**Data**.
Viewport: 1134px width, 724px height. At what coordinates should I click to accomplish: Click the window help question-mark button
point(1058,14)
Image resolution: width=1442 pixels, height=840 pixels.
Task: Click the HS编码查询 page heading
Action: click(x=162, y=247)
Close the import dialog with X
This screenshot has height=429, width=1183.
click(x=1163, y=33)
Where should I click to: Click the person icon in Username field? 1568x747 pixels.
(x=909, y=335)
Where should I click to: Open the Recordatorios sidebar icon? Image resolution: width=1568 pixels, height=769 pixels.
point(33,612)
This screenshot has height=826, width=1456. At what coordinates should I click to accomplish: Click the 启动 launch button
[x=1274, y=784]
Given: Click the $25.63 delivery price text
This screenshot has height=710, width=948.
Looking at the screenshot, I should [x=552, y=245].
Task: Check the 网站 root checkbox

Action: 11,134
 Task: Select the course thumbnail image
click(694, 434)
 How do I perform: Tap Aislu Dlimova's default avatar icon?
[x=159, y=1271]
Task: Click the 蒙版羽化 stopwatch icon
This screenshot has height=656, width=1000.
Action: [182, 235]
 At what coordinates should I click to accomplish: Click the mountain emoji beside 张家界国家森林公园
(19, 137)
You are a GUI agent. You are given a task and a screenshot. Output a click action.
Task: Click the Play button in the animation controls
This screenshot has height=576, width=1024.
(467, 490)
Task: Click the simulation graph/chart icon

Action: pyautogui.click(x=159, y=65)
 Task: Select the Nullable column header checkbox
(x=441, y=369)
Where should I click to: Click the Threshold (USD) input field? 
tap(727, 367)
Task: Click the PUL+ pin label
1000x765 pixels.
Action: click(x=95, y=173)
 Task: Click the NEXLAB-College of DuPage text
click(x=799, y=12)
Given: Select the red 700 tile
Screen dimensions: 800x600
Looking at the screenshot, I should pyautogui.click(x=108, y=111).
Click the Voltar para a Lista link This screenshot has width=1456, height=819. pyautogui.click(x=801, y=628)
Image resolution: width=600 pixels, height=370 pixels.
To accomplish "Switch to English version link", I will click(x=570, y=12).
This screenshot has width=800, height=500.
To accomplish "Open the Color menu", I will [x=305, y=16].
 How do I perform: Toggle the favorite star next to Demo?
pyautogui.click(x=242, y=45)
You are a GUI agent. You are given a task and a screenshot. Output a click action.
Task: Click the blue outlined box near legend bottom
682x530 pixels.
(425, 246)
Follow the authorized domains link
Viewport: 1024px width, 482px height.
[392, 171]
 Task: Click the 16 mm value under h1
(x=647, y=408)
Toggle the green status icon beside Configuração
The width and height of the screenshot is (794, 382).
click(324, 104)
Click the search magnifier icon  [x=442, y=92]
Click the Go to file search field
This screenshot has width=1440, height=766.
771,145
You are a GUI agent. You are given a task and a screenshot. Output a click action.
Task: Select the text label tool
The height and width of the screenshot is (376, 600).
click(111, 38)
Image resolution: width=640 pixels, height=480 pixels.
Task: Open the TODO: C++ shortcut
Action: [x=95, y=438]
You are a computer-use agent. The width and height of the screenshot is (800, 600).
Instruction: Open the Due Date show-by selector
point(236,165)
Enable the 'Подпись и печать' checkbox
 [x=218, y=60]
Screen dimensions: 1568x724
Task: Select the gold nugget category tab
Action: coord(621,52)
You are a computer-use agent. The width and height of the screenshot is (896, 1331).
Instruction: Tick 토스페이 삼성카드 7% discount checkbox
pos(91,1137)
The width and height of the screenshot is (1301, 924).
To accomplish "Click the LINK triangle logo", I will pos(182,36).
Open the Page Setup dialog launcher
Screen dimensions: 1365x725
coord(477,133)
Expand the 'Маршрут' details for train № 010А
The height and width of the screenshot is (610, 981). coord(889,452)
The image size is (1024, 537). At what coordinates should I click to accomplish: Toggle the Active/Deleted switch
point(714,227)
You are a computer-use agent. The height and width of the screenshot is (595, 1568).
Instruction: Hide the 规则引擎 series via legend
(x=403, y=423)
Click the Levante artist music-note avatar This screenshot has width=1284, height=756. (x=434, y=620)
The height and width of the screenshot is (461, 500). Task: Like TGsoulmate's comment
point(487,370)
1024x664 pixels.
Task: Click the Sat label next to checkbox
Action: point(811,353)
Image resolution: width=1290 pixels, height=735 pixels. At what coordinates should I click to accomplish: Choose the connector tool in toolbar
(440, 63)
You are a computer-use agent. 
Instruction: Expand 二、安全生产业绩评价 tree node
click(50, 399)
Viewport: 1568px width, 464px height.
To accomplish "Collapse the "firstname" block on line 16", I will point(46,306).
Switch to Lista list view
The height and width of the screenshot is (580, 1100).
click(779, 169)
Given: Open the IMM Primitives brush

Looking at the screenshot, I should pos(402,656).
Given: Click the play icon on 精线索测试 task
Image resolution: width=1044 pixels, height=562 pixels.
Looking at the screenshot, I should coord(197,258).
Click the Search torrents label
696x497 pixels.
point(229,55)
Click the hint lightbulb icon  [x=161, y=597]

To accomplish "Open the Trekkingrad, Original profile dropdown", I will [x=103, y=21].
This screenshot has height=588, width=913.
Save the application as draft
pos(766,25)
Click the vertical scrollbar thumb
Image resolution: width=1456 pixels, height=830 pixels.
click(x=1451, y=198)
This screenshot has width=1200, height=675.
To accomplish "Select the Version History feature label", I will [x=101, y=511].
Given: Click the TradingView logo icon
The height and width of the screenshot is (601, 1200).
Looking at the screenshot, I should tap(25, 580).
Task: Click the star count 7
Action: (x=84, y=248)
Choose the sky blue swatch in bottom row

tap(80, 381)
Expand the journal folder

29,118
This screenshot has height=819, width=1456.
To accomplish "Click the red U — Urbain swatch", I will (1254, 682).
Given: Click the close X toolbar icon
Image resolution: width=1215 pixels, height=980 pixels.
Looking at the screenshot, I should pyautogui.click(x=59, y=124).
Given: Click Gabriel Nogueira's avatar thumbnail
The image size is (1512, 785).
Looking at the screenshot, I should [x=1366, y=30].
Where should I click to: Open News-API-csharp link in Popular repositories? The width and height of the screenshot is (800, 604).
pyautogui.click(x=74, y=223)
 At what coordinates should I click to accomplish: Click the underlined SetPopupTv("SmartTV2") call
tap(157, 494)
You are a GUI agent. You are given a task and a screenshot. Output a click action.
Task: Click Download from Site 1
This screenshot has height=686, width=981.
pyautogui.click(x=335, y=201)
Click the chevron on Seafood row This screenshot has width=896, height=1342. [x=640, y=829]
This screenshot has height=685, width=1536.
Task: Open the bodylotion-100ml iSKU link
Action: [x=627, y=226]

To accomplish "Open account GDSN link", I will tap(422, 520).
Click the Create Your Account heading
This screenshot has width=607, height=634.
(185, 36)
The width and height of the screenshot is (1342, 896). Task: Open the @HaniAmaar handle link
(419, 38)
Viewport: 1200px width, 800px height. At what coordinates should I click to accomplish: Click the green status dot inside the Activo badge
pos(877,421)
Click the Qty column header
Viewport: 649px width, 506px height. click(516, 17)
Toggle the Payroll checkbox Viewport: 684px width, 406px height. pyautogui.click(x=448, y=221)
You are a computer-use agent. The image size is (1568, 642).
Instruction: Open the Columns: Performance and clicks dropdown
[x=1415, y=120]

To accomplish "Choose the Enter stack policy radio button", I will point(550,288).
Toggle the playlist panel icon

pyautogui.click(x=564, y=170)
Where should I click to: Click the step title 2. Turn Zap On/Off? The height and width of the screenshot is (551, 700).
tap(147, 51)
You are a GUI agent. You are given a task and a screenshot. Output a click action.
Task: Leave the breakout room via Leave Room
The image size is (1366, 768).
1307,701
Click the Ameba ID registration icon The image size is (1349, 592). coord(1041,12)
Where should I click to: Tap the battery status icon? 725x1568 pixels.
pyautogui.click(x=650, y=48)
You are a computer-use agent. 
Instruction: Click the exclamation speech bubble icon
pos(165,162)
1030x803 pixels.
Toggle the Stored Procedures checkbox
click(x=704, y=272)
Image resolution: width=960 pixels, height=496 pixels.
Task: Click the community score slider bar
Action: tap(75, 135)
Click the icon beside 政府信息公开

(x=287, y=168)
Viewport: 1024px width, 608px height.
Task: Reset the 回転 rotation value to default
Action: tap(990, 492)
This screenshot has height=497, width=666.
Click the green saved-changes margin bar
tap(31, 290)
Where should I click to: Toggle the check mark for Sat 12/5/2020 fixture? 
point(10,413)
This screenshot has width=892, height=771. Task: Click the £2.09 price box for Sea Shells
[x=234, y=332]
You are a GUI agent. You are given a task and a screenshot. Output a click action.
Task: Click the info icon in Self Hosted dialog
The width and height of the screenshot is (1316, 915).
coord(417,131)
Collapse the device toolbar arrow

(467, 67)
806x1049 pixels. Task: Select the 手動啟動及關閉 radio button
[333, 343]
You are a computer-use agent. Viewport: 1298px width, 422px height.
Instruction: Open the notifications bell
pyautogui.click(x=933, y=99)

**Assigned task**. Each line of the data that has the string "Lista" should be returned.

**Output below**.
Click the Voltar para a Lista link This screenshot has width=1456, height=819. pyautogui.click(x=801, y=628)
Switch to Lista list view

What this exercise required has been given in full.